━━ Document section ━━

Tutorial Outline and Description
The tutorial will consist of two parts: foundations including motivation, definitions, models, algorithms, tools, and evaluation for explainability in AI/ML systems (1.5 hours) and case studies across different companies, spanning application domains such as search & recommendation systems, sales, lending, and fraud detection (1.5 to 2 hours).
- Need for Transparency and Explainability in AI
- Model Validation: Validation metrics, such as classification accuracy, are an incomplete description of most real-world tasks.
- Scientific Consistency (beyond statistical consistency)
- Feature Importance
- Model Internals
- Explaining by Examples
- Intrinsic Interpretable Models
- Explaining Model Behavior Globally. A global surrogate model is an interpretable model that is trained to approximate the predictions of a black box model.
- Explaining Model Behavior Locally. Local surrogate models are interpretable models that are used to explain individual predictions of black box machine learning models.
- Example-based explanation methods select particular instances of the dataset to explain the behavior of machine learning models or to explain the underlying data distribution.
- Explaining Model Differences
Explainability By Design
- Designing explainable models for prediction.
- LIME and its variants such as xLIME
- Feature Importance (Random Forest)
Evaluation of Explainability
- Coverage / Representativeness
- Human friendliness (concepts easier for humans to understand)
Case Studies (including practical challenges and lessons learned during deployment in industry)
We will present case studies across different companies, spanning application domains such as search & recommendation systems, sales, lending, and fraud detection.
This tutorial is aimed at attendees with a wide range of interests and backgrounds, including researchers interested in knowing about model interpretability and explainability in AI, key regulations / laws, and explainability notions / techniques as well as practitioners interested in implementing explainable models for web-scale machine learning and data mining applications. We will not assume any prerequisite knowledge, and present the intuition underlying various explainability notions and techniques to ensure that the material is accessible to all KDD attendees.

━━━

→ Prompt A:
Decide whether each statement below agrees with the tutorial outline on explainability in AI. Answer yes or no for each, and quote the words of the outline that decide it.
(i) The foundations part of the tutorial is planned to take 1.5 hours.
(ii) The tutorial assumes attendees already have prerequisite knowledge.
(iii) A global surrogate model is trained to approximate the predictions of a black box model.
→ Prompt B:
Reproduce the part of the tutorial outline that opens with the words containing "- Explaining Model Behavior Locally." and closes with "underlying data distribution.".
→ Prompt C:
Proceed with the tutorial outline on explainability in AI, picking up after its final sentence.

━━ Stored data ━━

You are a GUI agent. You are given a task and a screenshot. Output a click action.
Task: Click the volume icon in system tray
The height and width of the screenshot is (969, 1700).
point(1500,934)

━━━
━━ Stored data ━━

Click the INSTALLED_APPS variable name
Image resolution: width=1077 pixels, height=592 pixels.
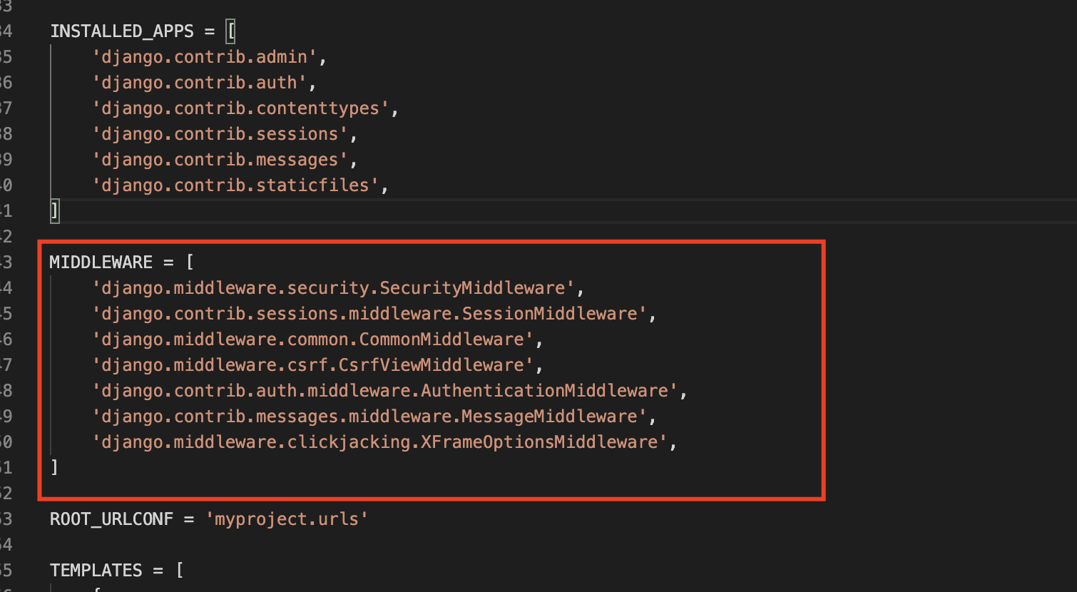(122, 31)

━━━

→ Right answer A:
(i) Yes: "evaluation for explainability in AI/ML systems (1.5 hours)"
(ii) No: "We will not assume any prerequisite knowledge"
(iii) Yes: "A global surrogate model is an interpretable model that is trained to approximate the predictions of a black box model."

→ Right answer B:
- Explaining Model Behavior Locally. Local surrogate models are interpretable models that are used to explain individual predictions of black box machine learning models.
- Example-based explanation methods select particular instances of the dataset to explain the behavior of machine learning models or to explain the underlying data distribution.

→ Right answer C:
Related Tutorials / References
Krishna Gade is the founder and CEO of Fiddler Labs, an enterprise startup building an explainable AI engine to address problems regarding bias, fairness, and transparency in AI. An entrepreneur and engineering leader with a strong technical experience of creating scalable platforms and delightful consumer products, Krishna previously held senior engineering leadership roles at Facebook, Pinterest, Twitter, and Microsoft. He has given several invited talks at prominent practitioner forums, including a talk on addressing bias, fairness, and transparency in AI at Strata Data Conference, 2019.
Sahin Cem Geyik has been part of the Careers/Talent AI teams at LinkedIn over the past three years, focusing on personalized and fairness-aware recommendations across several LinkedIn Talent Solutions products. Prior to LinkedIn, he was a research scientist at Turn Inc., an online advertising startup which was later acquired by Amobee, a subsidiary of Singtel. He received his Ph.D. degree in Computer Science from Rensselaer Polytechnic Institute in 2012, and his Bachelor degree in Computer Engineering in 2007 at Bogazici University, Istanbul/Turkey. Sahin worked on various research topics in ML spanning over Online Advertising Models and Algorithms, Recommender and Search Systems, Fairness-aware ML, and Explainability. He also has performed extensive research in Systems domain, which resulted in multiple publications in Ad-hoc/Sensor Networks and Service-Oriented Architecture fields. Sahin has authored papers in several top-tier conferences and journals such as KDD, WWW, INFOCOM, SIGIR, ICDM, CIKM, IEEE TMC, IEEE TSC, and presented his work in multiple external venues.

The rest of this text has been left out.